* _WHAT YOU NEED TO DO_
Go through the records below line by line and report how many lines include "time", giving the number only.

=== EXERCISE MATERIALS ===

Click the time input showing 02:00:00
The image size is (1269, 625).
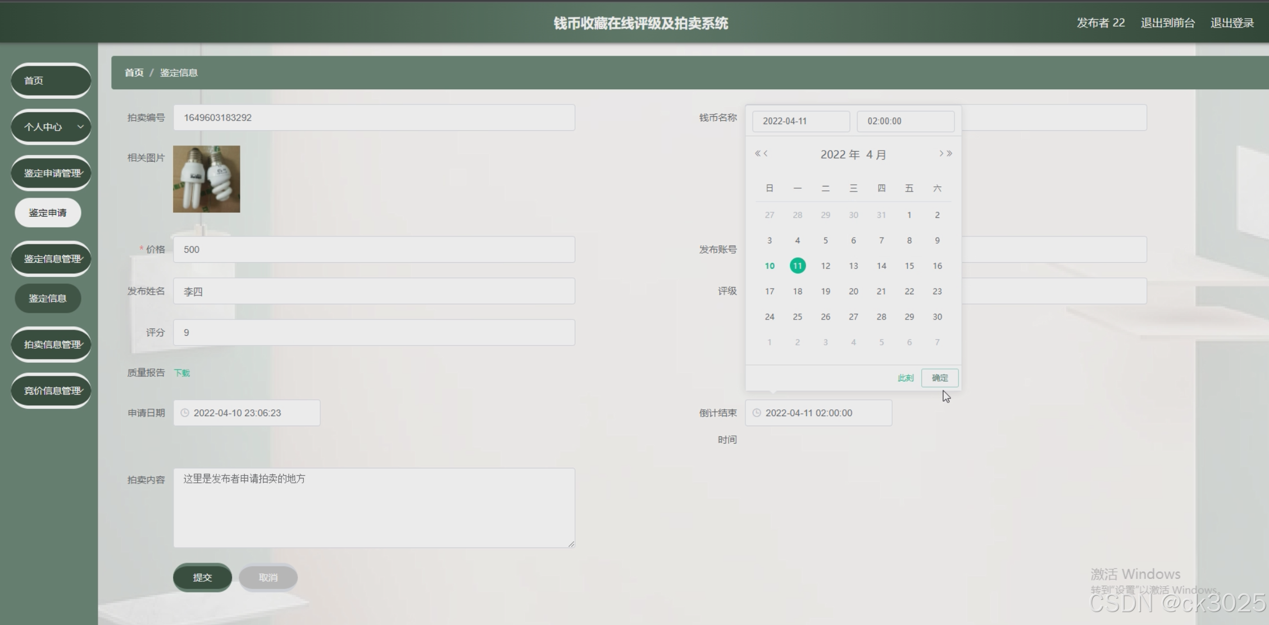[x=905, y=121]
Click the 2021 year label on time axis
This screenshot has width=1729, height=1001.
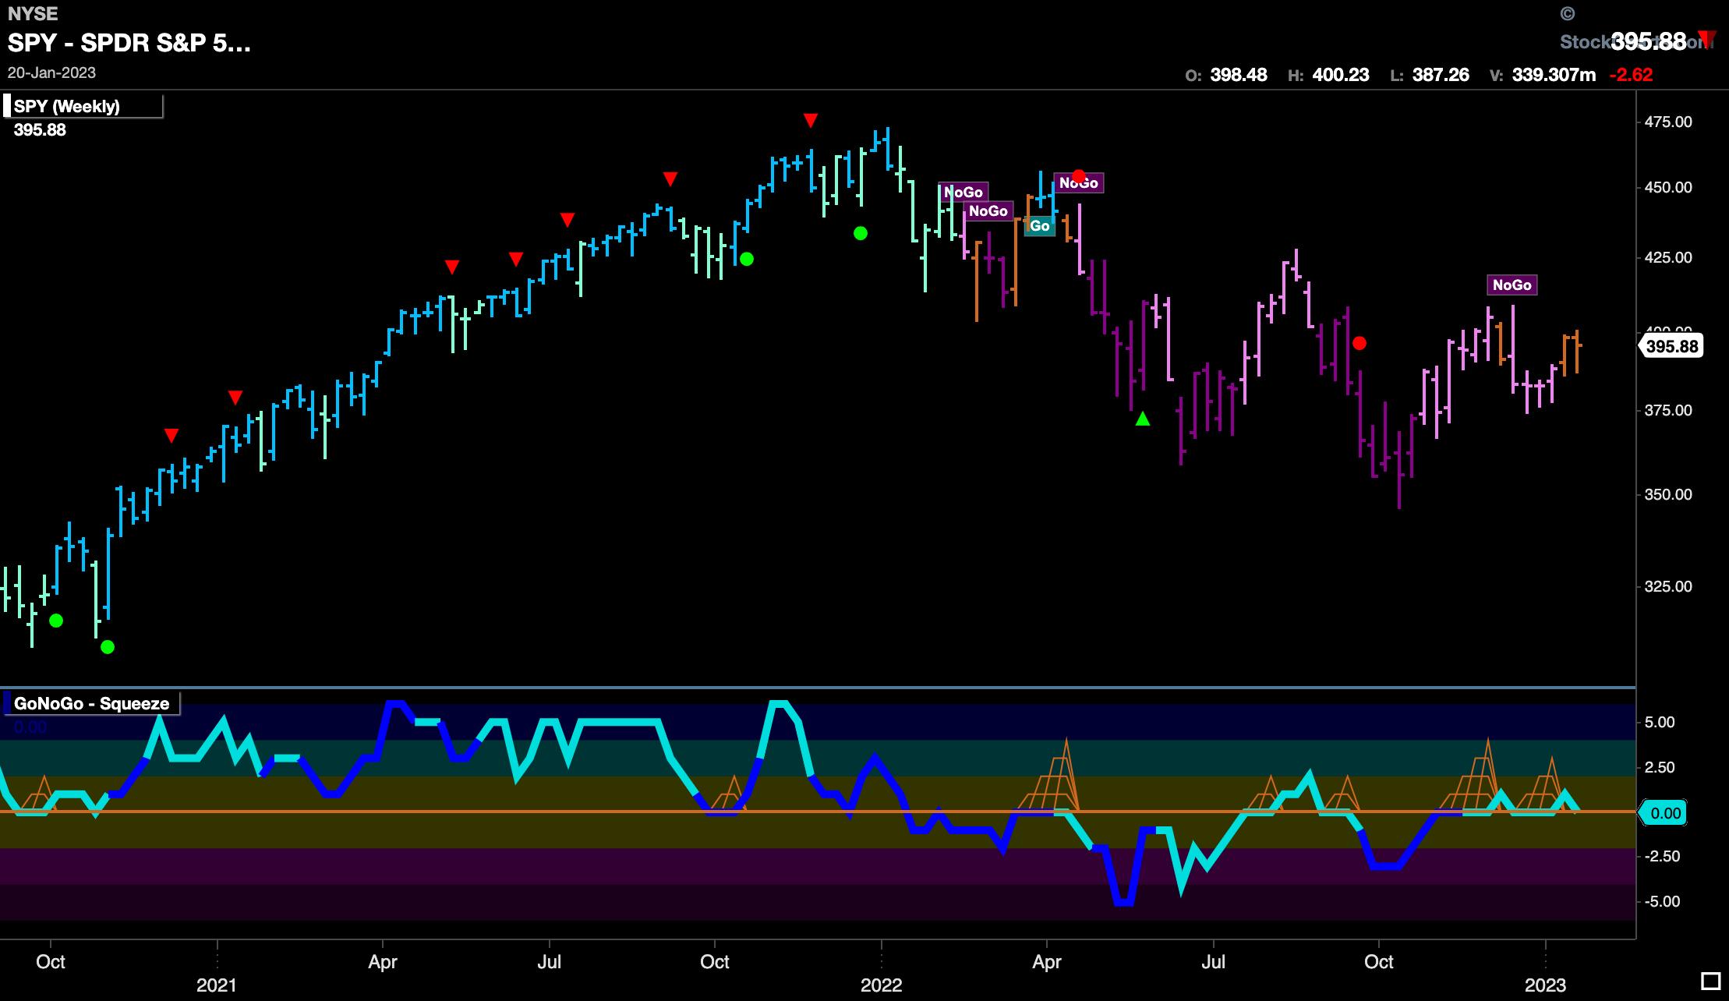(x=217, y=985)

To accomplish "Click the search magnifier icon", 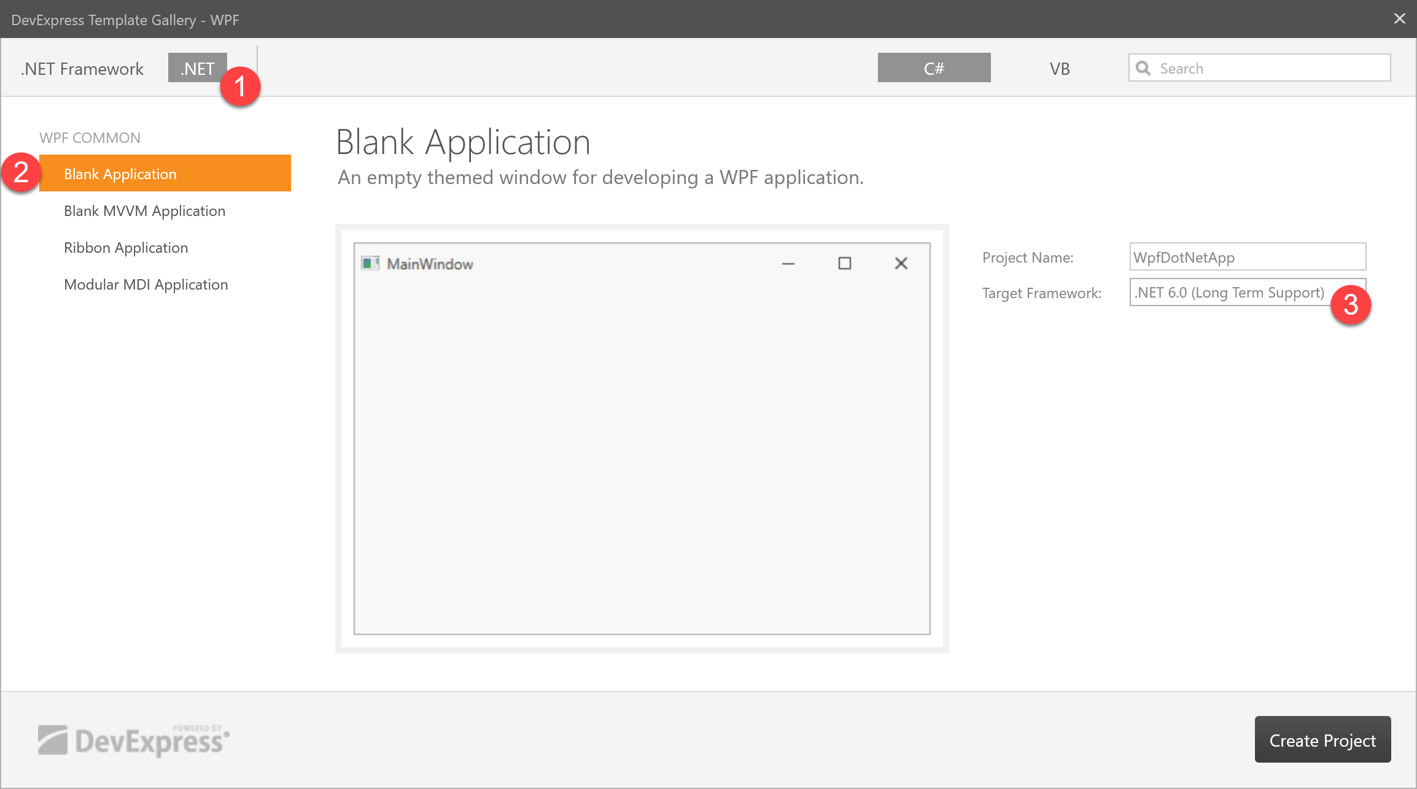I will [1143, 68].
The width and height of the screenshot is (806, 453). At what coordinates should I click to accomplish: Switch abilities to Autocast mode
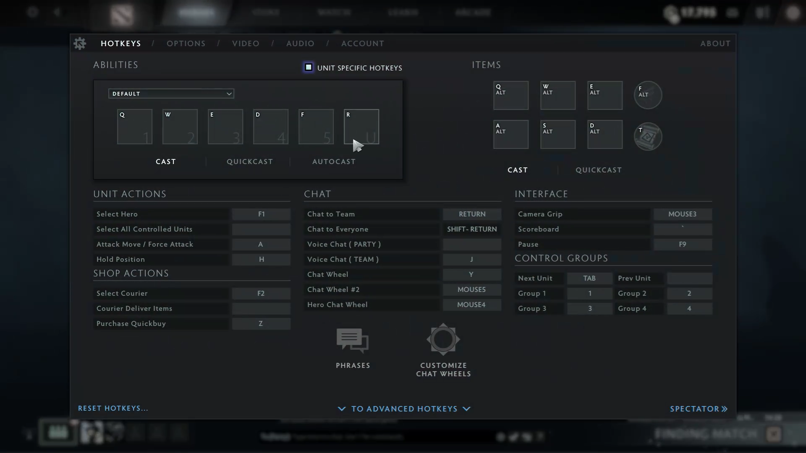tap(334, 161)
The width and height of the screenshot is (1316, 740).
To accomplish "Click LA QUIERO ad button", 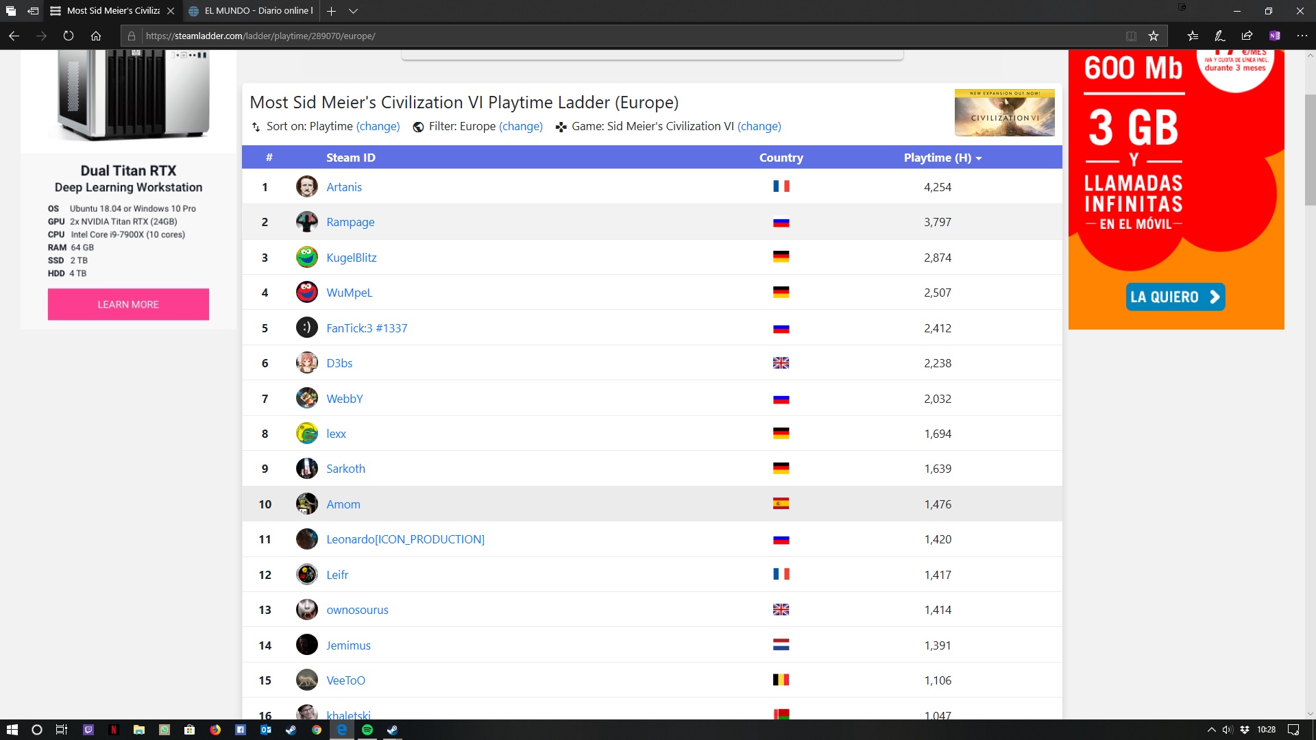I will click(x=1175, y=297).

===

* _EXERCISE OUTPUT_
2